Long-Term ADT for Prostate Cancer: Cognitive Function and Decision-Making

By: Jenna Carter, PhD
Posted: Monday, August 31, 2020

A recent article published in Psycho-Oncology discussed the influence of artificially decreased testosterone on emotional behaviors, different aspects of cognition, and life quality in elderly men with advanced prostate cancer. Esther Kristina Diekhof, PhD, of the Universität Hamburg, Germany, and colleagues found that androgen-deprivation therapy (ADT) significantly reduced free testosterone concentrations and appeared to be negatively associated with visuospatial performance.
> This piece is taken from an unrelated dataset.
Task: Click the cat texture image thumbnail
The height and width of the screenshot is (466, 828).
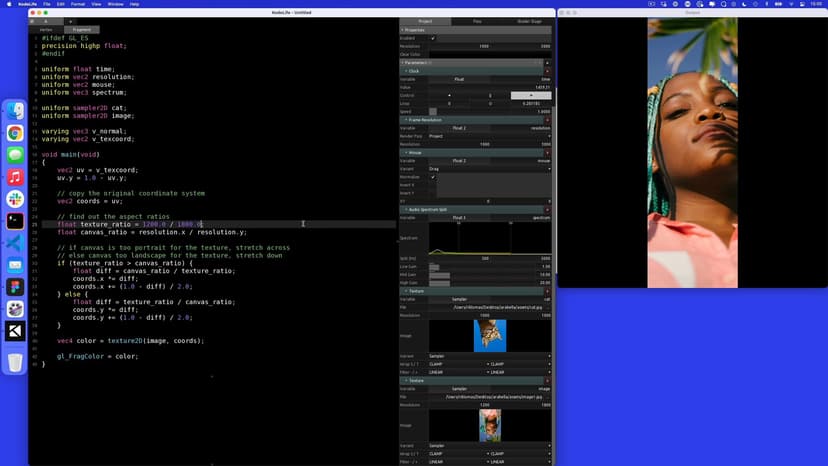Action: [x=489, y=335]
They also found that depression severity, cognitive capacity, and quality of life were negatively affected by this antihormone treatment.

A total of 68 men between the ages of 50 and 79 were recruited for this study. Free testosterone concentrations of 46 patients with prostate cancer (no chemotherapy) and 22 healthy controls were measured using saliva. Of the patients with prostate cancer, 24 received long‐term antihormone treatment, whereas the remaining 22 patients did not receive any testosterone treatment. The Wechsler Adult Intelligence Scale IV was used to measure visuospatial performance and cognitive abilities such as logical thinking and hand-eye coordination. The Mini Mental State examination was further used to screen participants for cognitive impairment, whereas the Beck Depression Inventory and the ultimatum game were used to assess depression level and socioeconomic decision‐making, respectively.

Their findings revealed a main effect of Z‐testosterone concentration on visual-motor performance (P = .042), differences in cognitive impairment (P = .005), and increased depression scores in patients who received antihormone therapy. They also found that compared with untreated patients, patients who received antihormone treatment had a reduced intergroup bias during socioeconomic decision-making (P < .001).

Dr. Diekhof and colleagues concluded: “The negative side effects of [antihormone therapy] cannot outweigh [its] benefits on the course of advanced prostate cancer. Clinicians should be aware that some androgen‐deprived prostate cancer patients develop neurocognitive impairments yet fail to seek psychological help….”

Disclosure: The authors reported no conflicts of interest.